I have shirts older than the Internet, so it's clearly not hard to become an established industry leader in whatever happens to be the flavor of the moment. While there are many professions I'll never excel at-let's use golf pro and botanist as examples-it can be argued that on the Internet I have as much experience as just about anyone.

Today I am an Internet content guru, yesterday I was a production expert, and I'm pretty sure that by tomorrow I'll be a marketing whiz. If you read a few Industry publications and throw around enough buzzwords, there's almost nobody in the business who can challenge your expertise.
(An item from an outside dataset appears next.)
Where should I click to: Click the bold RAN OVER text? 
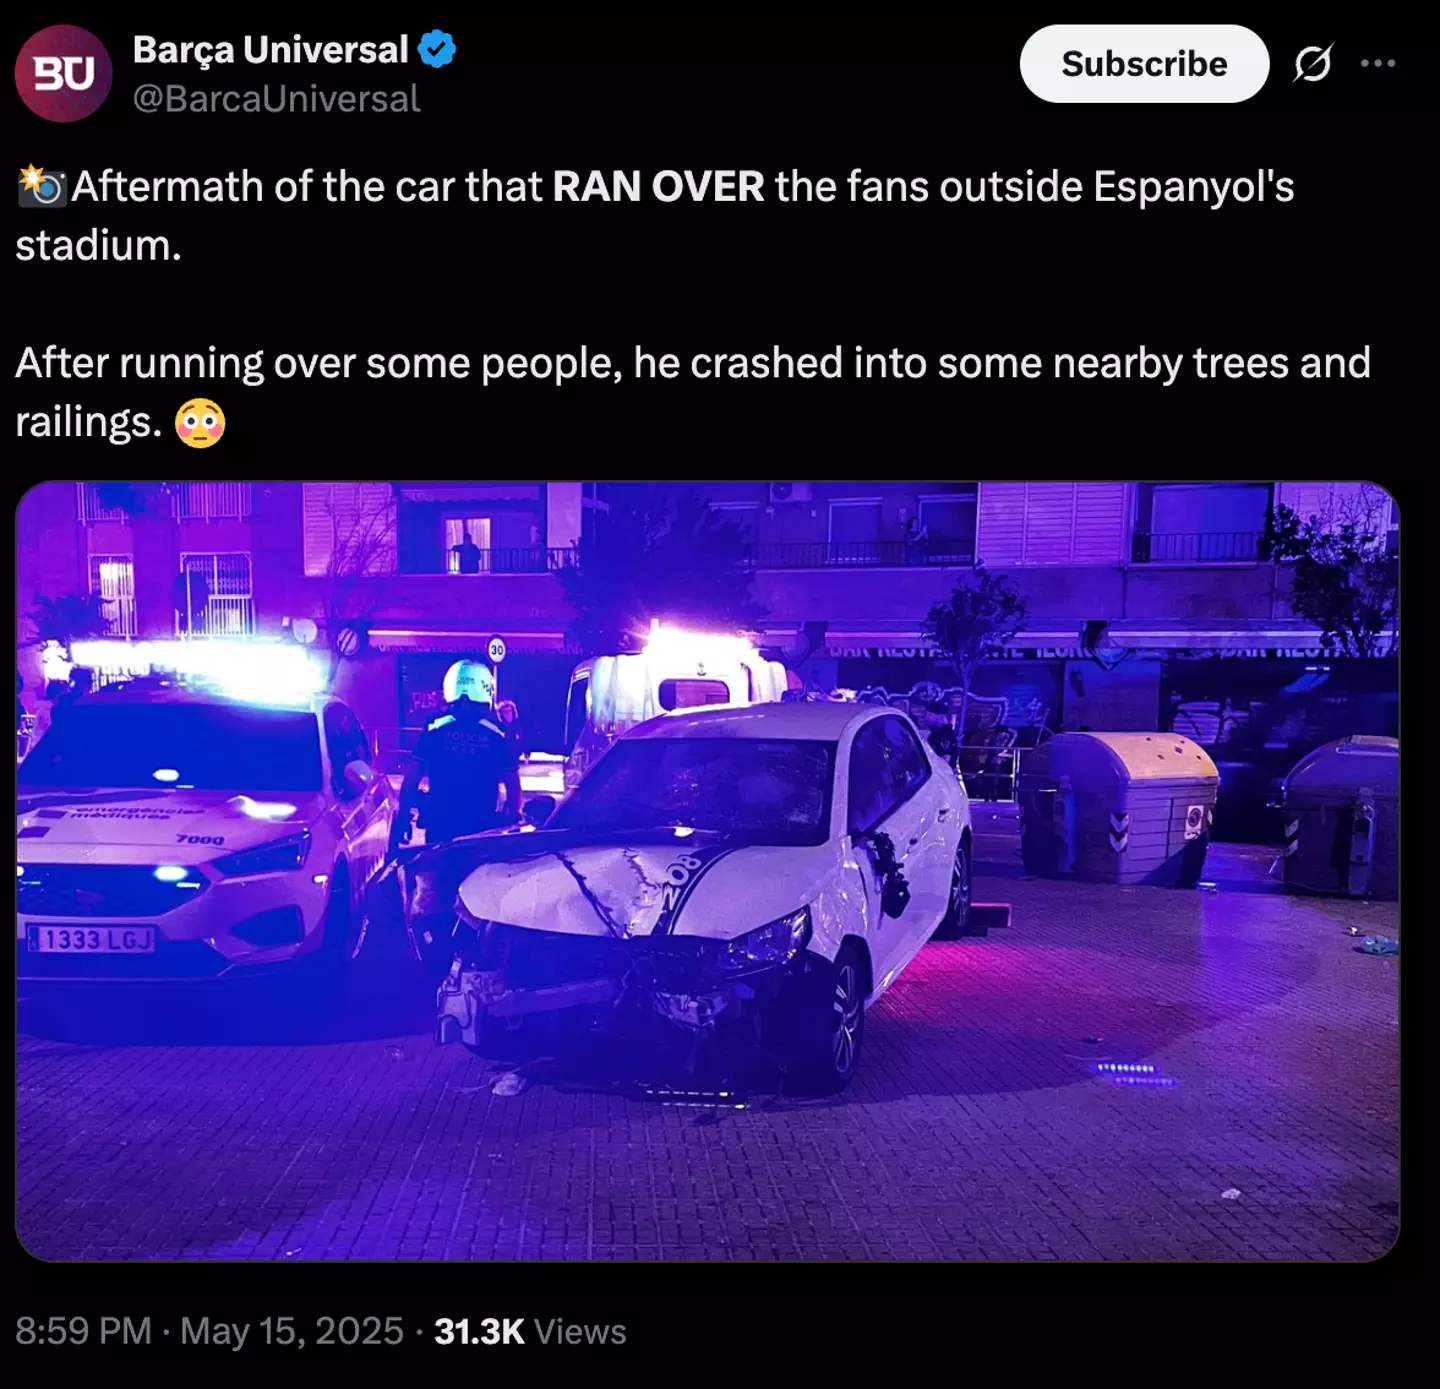pyautogui.click(x=658, y=187)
Things change so quickly that whole fields develop overnight and disappear just as quickly. This has made filling in the employment line on various forms a nightmare, as many of my recent jobs have lacked simple descriptions.

Up until about 18 months ago, I had no trouble defining what I did for a living. Though I have worked in a variety of media for a number of employers, the majority of my income came from either writing words on paper myself or fixing other people's written words.

That either made me an editor/writer or a writer/editor. There's really not much of a distinction between those two categorizations-unless you consider how few famous editors there are. For that reason, and because for most people the word "writer" conjures up romantic pictures of an erudite man drinking scotch from a flask while tapping out stories on a manual typewriter, I usually used it to describe my profession.

Either way, I never got near an old typewriter, and more than a few swallows of scotch would leave me too blitzed to write my name, let alone a book about kindly old men undertaking epic fishing adventures. Even when the designation "writer" truly fit my career, I was sadly never the type who suffered for his art. I did occasionally get minor back pain from intense periods of sitting, but I hardly think that qualifies me as "tortured." Currently, it's easier to define my career by explaining what my company does rather than what I do. We (though we only exist on paper at the moment) will have a Web site that produces top-quality online entertainment which works on average dial-up Internet connections.

On my taxes this year, I'm considering putting either "Internet guy" or "baker." Realistically, the first one comes closer to reality, but if I put baker, I can write off everything in my kitchen as a business expense. In any case, my current professional plans call for approximately 15 more jobs in the next 30 years. That should include at least five IPOs, three bankruptcies, two companies that have someone who makes really good coffee, and at least one place with offices near an excellent Thai place.